Afghan and U.S. troops backed by warplanes blasted Taliban hideouts for a second day on Wednesday, killing scores of militants in one of the bloodiest setbacks for the guerrillas since their 2001 overthrow, officials said.

General Mohammad Ayoub Salangi, the police chief of Kandahar province who sent 400 troops in pursuit of militants who took over Mian Nishin district last week and executed its police chief, said 76 guerrillas had been killed since Tuesday.

"Their bodies and their weapons are scattered all over Mian Nishin," he said.

Two Afghan soldiers died and six U.S. soldiers were wounded in the operation where Kandahar, Zabul and Uruzgan provinces meet, which was aimed at checking a surge in violence ahead of Sept. 18 parliamentary elections, Afghan and U.S. officials said.

A U.S. army soldier fires his weapon during an exercise at the Kandahar airbase in Afghanistan June 18, 2005.
A U.S. army soldier fires his weapon during an exercise at the Kandahar airbase in Afghanistan June 18, 2005. [Reuters/file]
U.S. A-10 "Tankbuster" aircraft, British Harrier jets and U.S. Apache attack helicopters took part in the offensive.

"This is the heaviest bombing and fighting I have seen since the fall of the Taliban," Kandahar's deputy police chief General Salim Khan said.
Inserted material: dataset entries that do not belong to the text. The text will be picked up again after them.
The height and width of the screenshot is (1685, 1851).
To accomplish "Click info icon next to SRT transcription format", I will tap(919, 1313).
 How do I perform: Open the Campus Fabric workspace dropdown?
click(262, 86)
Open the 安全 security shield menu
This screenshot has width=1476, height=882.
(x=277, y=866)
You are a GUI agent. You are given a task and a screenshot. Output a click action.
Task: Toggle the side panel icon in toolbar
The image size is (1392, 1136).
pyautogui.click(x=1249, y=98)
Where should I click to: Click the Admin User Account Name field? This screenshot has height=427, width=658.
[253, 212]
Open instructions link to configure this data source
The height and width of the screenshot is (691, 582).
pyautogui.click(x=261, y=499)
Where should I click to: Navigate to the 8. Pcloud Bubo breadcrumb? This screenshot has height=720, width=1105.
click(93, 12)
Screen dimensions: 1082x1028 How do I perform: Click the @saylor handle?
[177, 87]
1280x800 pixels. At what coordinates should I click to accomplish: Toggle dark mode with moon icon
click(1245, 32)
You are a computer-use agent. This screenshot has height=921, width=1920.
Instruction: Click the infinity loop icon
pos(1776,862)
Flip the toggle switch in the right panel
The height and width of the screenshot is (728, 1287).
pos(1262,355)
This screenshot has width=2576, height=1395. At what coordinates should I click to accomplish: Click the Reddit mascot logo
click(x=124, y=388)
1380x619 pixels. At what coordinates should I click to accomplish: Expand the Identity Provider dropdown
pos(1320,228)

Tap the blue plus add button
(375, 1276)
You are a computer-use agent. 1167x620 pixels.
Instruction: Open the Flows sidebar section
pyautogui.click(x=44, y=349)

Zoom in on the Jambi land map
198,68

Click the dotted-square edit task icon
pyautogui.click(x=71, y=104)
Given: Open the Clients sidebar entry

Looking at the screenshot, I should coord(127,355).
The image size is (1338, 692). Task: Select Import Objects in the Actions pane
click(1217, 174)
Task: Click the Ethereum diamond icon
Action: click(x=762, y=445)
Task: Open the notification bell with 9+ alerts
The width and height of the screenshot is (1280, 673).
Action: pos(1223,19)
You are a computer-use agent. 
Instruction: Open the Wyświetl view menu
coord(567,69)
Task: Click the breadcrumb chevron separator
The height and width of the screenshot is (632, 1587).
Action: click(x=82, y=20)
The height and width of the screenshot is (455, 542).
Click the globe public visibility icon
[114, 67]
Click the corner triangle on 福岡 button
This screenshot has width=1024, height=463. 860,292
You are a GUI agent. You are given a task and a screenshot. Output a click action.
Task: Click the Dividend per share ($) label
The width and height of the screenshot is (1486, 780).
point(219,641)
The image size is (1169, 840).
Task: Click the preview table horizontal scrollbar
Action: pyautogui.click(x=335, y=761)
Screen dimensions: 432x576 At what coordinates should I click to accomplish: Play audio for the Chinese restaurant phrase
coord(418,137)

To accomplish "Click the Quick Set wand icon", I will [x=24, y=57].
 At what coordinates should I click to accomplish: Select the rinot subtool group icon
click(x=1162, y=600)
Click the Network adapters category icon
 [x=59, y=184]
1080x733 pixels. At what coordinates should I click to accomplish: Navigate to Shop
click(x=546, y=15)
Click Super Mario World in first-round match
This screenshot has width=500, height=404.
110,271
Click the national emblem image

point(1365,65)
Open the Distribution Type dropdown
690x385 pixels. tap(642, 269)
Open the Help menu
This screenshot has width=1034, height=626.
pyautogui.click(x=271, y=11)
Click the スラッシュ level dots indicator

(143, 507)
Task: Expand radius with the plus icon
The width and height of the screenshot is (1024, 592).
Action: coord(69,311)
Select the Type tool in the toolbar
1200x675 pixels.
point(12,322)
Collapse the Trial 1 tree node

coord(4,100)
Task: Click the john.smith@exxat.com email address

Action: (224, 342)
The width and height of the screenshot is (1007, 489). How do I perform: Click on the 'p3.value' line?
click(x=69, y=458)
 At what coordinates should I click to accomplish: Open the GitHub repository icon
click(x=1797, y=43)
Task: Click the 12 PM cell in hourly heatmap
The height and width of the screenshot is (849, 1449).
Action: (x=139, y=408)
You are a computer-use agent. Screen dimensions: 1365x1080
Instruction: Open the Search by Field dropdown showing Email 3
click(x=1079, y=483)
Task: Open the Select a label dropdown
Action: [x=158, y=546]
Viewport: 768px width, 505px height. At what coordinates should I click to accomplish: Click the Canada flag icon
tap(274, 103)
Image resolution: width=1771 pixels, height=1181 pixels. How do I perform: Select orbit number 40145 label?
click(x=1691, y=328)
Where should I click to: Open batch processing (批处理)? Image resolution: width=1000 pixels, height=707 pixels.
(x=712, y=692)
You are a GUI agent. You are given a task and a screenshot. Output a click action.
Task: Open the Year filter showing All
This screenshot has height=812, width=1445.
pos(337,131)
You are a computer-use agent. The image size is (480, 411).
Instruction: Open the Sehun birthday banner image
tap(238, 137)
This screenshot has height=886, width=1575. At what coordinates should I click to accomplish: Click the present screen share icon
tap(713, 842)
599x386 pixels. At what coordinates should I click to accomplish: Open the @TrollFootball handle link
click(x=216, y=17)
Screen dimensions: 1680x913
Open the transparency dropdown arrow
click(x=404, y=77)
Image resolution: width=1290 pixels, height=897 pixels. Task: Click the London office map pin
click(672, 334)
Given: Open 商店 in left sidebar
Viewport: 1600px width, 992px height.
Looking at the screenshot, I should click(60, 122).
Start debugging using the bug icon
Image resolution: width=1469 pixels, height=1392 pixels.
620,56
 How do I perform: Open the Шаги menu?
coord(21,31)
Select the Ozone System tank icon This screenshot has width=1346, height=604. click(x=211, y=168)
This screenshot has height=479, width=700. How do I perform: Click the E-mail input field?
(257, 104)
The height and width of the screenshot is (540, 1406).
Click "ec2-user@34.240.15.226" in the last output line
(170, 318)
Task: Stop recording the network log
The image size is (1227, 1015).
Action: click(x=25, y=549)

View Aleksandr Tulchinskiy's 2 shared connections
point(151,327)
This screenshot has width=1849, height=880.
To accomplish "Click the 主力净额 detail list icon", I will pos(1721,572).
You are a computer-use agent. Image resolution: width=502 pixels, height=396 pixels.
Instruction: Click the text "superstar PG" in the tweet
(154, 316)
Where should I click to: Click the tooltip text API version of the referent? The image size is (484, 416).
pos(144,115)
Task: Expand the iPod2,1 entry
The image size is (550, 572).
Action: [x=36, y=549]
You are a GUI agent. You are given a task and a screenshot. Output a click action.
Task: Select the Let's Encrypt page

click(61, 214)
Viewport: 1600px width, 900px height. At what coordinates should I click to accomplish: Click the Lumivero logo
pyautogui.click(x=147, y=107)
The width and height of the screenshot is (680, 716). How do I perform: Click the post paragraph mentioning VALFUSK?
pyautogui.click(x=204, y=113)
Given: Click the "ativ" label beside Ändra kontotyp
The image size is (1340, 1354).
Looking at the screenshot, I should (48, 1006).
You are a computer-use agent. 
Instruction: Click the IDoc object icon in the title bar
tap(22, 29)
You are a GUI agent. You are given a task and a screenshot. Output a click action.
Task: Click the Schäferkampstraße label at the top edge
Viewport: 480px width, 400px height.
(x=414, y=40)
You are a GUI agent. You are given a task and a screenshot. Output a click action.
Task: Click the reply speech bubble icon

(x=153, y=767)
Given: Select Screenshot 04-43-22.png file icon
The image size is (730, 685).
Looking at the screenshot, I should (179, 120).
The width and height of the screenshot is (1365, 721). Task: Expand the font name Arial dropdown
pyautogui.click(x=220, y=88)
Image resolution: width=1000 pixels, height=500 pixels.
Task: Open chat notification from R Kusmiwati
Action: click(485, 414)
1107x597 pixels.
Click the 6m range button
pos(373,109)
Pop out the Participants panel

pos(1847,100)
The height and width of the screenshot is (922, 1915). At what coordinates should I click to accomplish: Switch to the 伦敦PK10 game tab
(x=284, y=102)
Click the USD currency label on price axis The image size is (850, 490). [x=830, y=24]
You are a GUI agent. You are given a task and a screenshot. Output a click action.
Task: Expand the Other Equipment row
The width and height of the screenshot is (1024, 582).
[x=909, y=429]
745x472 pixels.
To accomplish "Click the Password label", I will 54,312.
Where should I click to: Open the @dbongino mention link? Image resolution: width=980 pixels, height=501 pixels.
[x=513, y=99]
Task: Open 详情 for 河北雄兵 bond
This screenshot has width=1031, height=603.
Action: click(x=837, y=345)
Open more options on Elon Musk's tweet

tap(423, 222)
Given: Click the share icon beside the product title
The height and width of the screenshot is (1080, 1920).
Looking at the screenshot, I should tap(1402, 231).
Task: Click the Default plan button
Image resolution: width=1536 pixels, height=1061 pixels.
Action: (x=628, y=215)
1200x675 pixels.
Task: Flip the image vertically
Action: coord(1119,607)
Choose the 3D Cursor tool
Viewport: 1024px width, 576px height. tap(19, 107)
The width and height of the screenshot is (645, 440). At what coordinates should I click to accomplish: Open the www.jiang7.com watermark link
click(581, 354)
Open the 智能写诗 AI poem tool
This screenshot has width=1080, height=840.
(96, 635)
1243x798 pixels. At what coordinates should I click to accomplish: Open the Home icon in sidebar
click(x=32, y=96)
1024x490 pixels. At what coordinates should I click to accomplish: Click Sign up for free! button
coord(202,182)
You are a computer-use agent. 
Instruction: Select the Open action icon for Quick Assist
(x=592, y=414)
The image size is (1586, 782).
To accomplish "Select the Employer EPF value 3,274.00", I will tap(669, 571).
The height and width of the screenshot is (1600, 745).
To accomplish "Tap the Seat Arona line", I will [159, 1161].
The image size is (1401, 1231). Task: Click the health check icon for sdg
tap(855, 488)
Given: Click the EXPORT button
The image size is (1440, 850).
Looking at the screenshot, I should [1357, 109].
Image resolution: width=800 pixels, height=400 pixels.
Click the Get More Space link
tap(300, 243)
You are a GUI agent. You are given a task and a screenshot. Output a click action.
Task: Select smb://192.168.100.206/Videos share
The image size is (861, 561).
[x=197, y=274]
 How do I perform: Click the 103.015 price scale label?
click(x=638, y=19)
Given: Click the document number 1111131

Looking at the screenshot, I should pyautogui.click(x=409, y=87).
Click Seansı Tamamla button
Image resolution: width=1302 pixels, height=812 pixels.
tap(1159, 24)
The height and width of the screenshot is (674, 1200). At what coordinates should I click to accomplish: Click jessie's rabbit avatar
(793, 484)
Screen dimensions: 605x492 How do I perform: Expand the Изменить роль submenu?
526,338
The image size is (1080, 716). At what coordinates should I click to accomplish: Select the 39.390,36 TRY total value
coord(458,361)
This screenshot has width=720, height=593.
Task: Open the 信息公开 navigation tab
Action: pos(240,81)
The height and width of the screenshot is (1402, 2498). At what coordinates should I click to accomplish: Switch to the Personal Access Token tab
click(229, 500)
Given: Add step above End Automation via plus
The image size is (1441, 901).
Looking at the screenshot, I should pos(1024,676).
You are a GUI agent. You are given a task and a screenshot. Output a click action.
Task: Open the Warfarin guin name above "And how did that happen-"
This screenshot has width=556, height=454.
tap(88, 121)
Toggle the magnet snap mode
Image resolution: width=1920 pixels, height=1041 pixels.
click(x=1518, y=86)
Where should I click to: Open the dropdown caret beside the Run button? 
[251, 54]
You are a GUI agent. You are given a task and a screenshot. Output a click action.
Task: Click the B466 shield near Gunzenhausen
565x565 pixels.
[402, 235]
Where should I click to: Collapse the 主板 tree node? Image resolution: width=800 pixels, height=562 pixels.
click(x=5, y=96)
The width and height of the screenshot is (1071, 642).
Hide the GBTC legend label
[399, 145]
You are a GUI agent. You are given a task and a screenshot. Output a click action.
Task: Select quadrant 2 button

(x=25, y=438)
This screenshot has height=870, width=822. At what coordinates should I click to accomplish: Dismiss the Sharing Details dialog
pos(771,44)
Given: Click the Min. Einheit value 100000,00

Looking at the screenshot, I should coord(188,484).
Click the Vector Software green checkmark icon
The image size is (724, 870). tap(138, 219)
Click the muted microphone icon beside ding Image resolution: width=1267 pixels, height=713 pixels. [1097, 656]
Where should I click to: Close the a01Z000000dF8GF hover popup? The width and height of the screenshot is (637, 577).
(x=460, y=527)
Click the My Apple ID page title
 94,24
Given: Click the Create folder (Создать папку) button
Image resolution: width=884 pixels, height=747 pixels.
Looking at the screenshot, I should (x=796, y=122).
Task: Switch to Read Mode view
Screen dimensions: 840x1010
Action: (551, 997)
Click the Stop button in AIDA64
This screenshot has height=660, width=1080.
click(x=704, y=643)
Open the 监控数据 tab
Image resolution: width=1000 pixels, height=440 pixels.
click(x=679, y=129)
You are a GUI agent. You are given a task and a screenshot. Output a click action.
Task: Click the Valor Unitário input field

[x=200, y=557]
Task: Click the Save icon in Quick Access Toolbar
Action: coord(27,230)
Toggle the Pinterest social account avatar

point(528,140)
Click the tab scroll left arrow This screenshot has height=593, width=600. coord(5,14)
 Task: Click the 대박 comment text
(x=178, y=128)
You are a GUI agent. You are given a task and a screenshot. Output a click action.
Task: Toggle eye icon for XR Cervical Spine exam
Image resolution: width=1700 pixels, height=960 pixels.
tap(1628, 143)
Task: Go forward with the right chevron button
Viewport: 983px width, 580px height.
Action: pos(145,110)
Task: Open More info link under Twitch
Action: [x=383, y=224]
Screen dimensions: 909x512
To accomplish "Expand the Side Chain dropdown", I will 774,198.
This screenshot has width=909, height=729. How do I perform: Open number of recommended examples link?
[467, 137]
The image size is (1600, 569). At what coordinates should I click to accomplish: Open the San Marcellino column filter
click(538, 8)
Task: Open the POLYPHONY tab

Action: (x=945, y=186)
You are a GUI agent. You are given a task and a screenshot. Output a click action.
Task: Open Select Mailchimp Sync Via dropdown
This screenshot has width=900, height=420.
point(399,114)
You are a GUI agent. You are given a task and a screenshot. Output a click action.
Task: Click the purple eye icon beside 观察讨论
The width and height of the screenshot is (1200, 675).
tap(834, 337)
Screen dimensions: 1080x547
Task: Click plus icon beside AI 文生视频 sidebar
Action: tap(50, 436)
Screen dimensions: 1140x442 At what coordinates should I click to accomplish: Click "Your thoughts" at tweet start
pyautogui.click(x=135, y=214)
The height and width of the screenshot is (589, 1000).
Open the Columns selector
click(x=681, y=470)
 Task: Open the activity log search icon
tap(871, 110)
He said 30 guerrillas were captured.

Hundreds of people have died in a surge in militant violence in recent months, raising concerns about the elections, the next big step in Afghanistan's difficult path to stability.

A U.S. military spokesman said at least 40-50 Taliban had died in the operation aimed at destroying guerrilla hideouts.

Afghan and U.S. forces have reported killing over 100 insurgents in this southwestern region in the past week.

The U.S. spokesman said two U.S. Chinook helicopters were damaged by small-arms and rocket-propelled grenade fire on Tuesday. One had to make an emergency landing, but there were no casualties.

The U.S. military also said a U.S. Air Force pilot was killed on Wednesday when his U-2 spyplane crashed after a reconnaissance mission over Afghanistan. A military spokesman refused to say where the plane, based in the United Arab Emirates, had crashed.

A Taliban spokesman said seven fighters had died, including a senior commander, Mullah Mohammad Easa, but none were captured.

Khan said bodies of two more Taliban commanders were found.

He said guerrillas fled through mountains into Zabul as jets and helicopters pounded their positions for a second day.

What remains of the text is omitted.